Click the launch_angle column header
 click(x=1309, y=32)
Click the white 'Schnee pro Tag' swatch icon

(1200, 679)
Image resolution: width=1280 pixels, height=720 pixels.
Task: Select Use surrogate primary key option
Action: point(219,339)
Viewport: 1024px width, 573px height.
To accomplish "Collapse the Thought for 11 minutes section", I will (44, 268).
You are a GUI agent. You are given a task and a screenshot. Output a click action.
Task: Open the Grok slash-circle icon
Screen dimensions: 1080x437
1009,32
==
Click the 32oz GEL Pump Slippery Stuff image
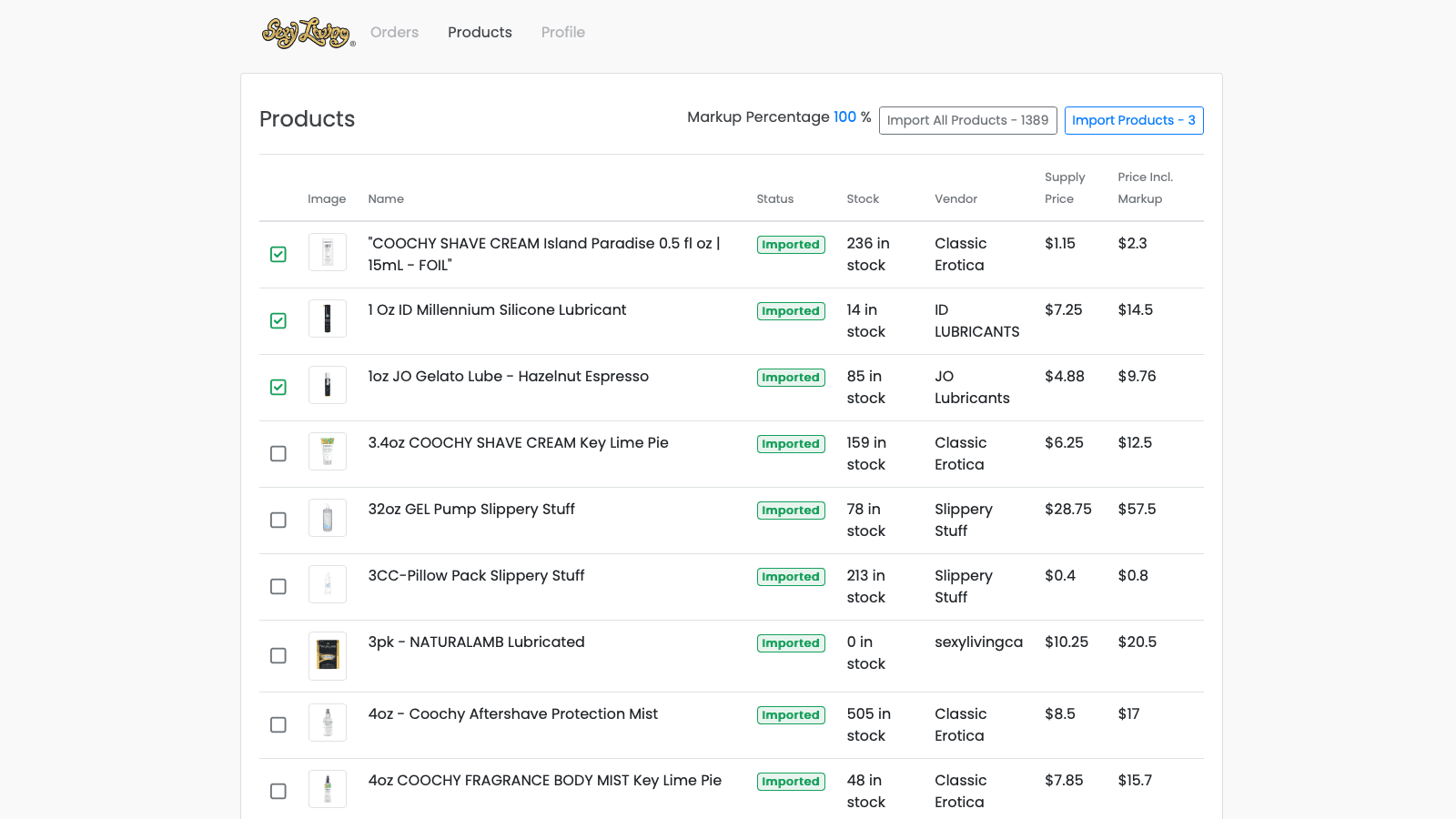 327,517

(EXERCISE OBJECTIVE)
Pick out every line in the records above that contains the string "height", treating uppercase and lowercase as different, and copy each of those lines in full.

(TASK RESPONSE)
Image resolution: width=1280 pixels, height=720 pixels.
Viewport: 1024px width, 573px height.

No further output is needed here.